Он молится за души зверей, которых убивает, а звери за него не молятся.
– Ты фраваши? Из другого мира? С другой звезды? Так это правда, что на небе горят огни и среди них тоже есть жизнь?
– Все так. Жизнь есть на многих планетах. Как так вышло, что ты этого не знаешь?
Данло вспыхнул от стыда и стал ковырять ковер, поняв вдруг, как мало он знает по сравнению с другими.
– Откуда ты, Данло?
Тихим, прерывающимся от горестных воспоминаний голосом Данло рассказал старому фраваши о своем путешествии по морскому льду. Он не упомянул, однако, о медленном зле и о гибели своего народа, боясь, что Старый Отец узнает, что деваки коснулась шайда.

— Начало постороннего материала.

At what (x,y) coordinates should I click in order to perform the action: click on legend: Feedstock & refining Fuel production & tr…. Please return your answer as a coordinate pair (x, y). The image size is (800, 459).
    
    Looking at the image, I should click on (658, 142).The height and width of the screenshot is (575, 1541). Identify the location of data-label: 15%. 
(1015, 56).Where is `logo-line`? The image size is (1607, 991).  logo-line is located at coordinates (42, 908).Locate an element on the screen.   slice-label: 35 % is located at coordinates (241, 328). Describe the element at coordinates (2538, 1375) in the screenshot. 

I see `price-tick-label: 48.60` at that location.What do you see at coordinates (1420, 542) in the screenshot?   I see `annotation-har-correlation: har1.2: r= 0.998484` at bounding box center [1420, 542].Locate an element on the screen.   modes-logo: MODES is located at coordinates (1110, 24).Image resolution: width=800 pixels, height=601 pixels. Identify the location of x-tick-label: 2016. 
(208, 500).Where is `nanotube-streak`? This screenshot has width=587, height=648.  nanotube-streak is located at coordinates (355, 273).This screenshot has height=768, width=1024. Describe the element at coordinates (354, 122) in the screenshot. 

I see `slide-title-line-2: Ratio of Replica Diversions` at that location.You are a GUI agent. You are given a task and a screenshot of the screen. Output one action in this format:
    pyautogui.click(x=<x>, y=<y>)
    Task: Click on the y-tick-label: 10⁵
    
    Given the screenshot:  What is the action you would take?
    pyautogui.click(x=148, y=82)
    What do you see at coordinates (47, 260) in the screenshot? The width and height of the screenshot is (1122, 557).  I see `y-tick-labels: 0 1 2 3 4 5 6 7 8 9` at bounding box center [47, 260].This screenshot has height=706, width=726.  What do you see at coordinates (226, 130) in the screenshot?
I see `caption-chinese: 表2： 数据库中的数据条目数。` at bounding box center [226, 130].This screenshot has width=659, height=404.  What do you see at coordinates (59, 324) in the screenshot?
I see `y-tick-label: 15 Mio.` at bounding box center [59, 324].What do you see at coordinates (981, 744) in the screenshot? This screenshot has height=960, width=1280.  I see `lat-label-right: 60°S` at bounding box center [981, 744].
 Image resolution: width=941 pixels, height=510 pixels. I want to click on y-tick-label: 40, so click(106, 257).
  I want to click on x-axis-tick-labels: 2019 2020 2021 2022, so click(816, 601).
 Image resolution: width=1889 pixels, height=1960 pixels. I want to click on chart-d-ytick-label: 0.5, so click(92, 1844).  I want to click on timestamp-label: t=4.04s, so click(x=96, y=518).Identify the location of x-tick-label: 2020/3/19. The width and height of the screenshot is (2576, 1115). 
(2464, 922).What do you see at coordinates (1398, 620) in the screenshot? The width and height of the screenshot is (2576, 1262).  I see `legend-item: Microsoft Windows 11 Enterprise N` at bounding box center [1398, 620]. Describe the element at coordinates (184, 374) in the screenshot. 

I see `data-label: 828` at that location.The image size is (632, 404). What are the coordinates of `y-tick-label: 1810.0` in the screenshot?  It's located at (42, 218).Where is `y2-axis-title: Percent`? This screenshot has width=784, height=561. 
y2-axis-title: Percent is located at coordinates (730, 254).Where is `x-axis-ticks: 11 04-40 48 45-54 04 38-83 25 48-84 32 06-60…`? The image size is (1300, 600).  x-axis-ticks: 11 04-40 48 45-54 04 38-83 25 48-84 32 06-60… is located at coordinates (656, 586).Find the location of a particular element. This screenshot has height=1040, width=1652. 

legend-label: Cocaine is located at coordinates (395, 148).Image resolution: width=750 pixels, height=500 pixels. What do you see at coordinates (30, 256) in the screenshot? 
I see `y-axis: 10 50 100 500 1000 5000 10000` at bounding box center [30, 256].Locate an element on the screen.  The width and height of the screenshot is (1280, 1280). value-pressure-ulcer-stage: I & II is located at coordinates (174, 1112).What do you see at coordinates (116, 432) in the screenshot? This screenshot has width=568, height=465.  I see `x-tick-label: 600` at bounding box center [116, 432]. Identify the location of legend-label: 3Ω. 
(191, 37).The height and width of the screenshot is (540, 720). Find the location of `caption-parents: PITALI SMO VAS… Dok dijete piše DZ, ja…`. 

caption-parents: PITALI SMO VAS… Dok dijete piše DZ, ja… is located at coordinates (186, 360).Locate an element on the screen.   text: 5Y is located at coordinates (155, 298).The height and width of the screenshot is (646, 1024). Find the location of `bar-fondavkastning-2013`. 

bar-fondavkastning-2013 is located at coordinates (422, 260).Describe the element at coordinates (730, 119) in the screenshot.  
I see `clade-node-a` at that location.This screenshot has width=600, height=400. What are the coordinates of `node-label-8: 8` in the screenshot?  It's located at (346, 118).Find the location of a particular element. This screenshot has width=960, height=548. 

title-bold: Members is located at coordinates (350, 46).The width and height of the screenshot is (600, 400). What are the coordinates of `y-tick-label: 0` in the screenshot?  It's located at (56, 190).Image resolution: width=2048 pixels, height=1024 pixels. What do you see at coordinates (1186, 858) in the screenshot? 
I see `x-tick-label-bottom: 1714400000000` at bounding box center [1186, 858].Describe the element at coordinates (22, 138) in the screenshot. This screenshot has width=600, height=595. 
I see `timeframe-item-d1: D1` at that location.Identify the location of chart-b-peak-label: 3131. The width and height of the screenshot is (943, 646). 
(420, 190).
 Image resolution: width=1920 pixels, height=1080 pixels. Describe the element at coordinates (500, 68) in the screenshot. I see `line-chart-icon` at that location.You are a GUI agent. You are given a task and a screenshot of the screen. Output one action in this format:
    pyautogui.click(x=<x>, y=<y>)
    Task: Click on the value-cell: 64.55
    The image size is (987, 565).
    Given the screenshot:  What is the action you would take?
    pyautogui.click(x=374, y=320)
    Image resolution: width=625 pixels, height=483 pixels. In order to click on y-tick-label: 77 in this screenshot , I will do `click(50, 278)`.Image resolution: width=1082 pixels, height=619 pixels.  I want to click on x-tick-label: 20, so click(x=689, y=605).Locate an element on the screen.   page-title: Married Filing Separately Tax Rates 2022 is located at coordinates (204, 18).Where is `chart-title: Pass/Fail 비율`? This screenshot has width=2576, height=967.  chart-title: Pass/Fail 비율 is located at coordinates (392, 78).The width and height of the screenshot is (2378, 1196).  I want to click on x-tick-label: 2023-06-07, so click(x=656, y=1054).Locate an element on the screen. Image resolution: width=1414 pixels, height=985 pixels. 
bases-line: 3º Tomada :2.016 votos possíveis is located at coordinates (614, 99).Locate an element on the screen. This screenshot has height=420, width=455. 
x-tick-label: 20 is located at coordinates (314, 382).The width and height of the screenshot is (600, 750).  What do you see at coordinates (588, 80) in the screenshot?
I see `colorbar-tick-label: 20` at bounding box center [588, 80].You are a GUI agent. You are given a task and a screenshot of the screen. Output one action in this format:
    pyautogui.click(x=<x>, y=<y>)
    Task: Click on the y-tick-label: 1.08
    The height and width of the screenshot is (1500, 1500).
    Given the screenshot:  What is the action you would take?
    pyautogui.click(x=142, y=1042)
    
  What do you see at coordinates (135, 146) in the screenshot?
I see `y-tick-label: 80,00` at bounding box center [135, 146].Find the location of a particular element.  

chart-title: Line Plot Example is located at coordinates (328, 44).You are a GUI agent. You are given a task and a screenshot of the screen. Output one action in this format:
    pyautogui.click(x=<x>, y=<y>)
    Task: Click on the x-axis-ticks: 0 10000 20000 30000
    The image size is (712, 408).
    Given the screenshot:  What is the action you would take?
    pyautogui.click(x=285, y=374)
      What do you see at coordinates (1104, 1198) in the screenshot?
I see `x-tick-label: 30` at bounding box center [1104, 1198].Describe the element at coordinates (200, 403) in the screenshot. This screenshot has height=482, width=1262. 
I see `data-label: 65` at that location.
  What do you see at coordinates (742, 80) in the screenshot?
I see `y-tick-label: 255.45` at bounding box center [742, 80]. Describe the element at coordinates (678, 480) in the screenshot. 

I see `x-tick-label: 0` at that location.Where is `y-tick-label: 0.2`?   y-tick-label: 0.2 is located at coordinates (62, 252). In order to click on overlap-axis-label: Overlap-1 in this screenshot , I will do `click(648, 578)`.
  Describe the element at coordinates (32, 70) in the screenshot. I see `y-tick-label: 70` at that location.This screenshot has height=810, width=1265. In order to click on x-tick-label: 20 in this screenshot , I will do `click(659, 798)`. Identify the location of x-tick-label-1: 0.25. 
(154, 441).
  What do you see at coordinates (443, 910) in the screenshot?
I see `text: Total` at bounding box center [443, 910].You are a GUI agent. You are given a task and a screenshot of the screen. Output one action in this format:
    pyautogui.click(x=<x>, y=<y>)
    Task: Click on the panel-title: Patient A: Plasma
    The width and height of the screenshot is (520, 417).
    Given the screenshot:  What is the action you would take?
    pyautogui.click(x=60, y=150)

Старый Отец выслушал его с закрытыми глазами, а после возвел их к потолку. Данло подумалось, что мысли у фраваши работают как-то странно – они мечутся, как стая китикеша, преследуемых снежной совой, слетаясь и разлетаясь без предупреждения.
– Ах-х. Замечательная история, – помолчав, сказал Старый Отец.
– Прости, что я поднял на тебя копье, почтенный. Я чуть не убил тебя, и это было бы очень дурно, потому что ты разумен, как человек.
– Спасибо. Разумен, как человек! Ничего себе комплимент.
– Не за что, – ответил Данло совершенно серьезно. Он еще не умел понимать фравашийский сарказм и в наивности своей принимал все слова за чистую монету. – Мне правда кажется, что ты столь же разумен, но на берегу ты даже не попытался защитить себя. И даже не испугался как будто.
– Ты в самом деле убил бы меня?
– Я был очень голоден.
– Ох-хо! Есть одно старое-старое правило: даже если ты хочешь убить меня, мне тебя убивать нельзя. Правило ахимсы [1]. Лучше умереть самому, чем убить кого-то. Так, все так: никогда не убивай и не причиняй вреда другому, даже в мыслях.